Passage to the Underworld, Joachim Patinir, 1515-1524

Friday, July 22, 2011

"Leaves scarcely breathing..."
























Leaves scarcely breathing
in the black breeze;
the flickering swallow
draws circles in the dusk.

In my loving
dying heart
a twilight is coming,
a last ray, gently reproaching.




From Stone 24 by Osip Mandelstam, trans. by Clarence Brown & W.S. Merwin, The selected poems of Osip Mandelstam

Summer, Gustave Doré, 1860-70

Thursday, July 7, 2011

Australian poet, edible perfume, etc.

















Now my five senses
gather into a meaning
all acts, all presences;
and as a lily gathers
the elements together,
in me this dark and shining,
that stillness and that moving,
these shapes that spring from nothing,
become a rhythm that dances,
a pure design.


From "Five Senses" by Judith Wright. You can read a profile of Wright here, and there's an interesting interview with her here.

******************************************************************

Wright’s poem about the commingling of the senses seems like an appropriate introduction to my first perfume post in -– what? Must be months. To be honest, I doubted I’d ever write about perfume here again. Not that I’ve lost my love for the stuff. I’ve just lost much of my enthusiasm for writing about it, in part because writing about it usually means acquiring it, and I am presently not in a mood to acquire things. Even an extra 2ml vial seems like a major addition to the clutter around here. I have fantasies about mysterious men in trucks showing up some morning and carting it all away, leaving me nothing but my books, my bed and the coffee pot.
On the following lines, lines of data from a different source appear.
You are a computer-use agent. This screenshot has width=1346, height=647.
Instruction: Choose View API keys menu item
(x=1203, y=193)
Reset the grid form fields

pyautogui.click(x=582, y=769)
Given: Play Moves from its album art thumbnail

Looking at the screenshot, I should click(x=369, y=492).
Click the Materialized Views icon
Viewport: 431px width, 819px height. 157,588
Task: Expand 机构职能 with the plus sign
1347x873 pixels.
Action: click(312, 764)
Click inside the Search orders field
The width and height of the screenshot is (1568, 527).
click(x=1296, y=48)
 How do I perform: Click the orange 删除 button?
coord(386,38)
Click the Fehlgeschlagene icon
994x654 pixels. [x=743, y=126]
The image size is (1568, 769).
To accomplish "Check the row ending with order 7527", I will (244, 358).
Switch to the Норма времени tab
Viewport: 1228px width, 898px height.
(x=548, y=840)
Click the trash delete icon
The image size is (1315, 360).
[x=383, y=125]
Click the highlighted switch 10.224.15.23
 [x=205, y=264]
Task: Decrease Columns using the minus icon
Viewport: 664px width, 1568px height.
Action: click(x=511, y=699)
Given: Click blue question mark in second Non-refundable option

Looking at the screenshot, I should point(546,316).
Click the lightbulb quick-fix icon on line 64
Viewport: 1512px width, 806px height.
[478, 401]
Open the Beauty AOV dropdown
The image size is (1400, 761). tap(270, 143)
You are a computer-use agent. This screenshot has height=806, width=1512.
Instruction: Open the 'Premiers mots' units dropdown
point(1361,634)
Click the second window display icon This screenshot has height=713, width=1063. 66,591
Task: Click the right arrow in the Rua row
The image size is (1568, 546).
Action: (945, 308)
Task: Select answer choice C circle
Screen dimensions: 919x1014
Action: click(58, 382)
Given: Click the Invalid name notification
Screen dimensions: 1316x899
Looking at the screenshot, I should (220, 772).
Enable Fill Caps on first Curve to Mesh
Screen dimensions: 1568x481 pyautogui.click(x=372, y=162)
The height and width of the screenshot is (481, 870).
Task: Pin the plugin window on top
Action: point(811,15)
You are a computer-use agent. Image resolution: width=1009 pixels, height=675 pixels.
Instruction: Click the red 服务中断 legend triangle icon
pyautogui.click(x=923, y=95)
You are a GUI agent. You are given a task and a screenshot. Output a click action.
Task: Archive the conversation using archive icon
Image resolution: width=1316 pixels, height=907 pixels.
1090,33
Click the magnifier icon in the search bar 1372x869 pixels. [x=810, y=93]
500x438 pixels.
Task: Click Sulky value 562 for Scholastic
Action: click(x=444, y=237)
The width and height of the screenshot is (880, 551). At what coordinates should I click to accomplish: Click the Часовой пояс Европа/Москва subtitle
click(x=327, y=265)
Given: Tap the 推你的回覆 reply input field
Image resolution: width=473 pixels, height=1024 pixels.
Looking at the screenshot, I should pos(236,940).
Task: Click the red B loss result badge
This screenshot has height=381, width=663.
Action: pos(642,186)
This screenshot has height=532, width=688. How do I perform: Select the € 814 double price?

That said, pleasure-seeking still trumps my monastic impulse occasionally, so when Julie Rose (who writes wonderfully at Everything is Interesting) contacted me recently about a lovely discovery she’d made at a farmer’s market in Maine, I couldn’t resist checking it out. Seems Julie ran into an old acquaintance named Kathi Langelier who has started a business devoted to handmade herbal products. Kathi’s creations include floral and herbal elixirs that Julie described to me as “basically edible perfume.” This, I had to try. Kathi has been kind enough to send me some samples, including Wild Rose, Ginger, Lavender and Chocolate Love. The base is made with locally sourced raw honey, and the organic essences include lavender and wild rose that Kathi harvests herself. Julie declared them “intoxicating” and I agree. When I opened the bottle of Wild Rose, my first thought was OMG, my rose HG. It has a rich, almost boozy rose fragrance, as potent as any rose soliflore in my perfume cabinet. But, unlike my many rose oils, attars, etc., this rose I can eat. Kathi recommends putting a few drops into tea or water, but you can also take it straight from the dropper, and it’s absolutely delicious. The Lavender is just as delightful, with a combination of flavor and aroma that could satisfy the most powerful lavender jones. The Ginger and Chocolate Love aren’t quite as impressive on the fragrance front, but they certainly taste great, and I’m fascinated by the composition of the Chocolate Love, which includes – in addition to raw cacao – damiana, ginseng, hawthorn berries, maca root and saw palmetto. Quite an herbal aphrodisiac.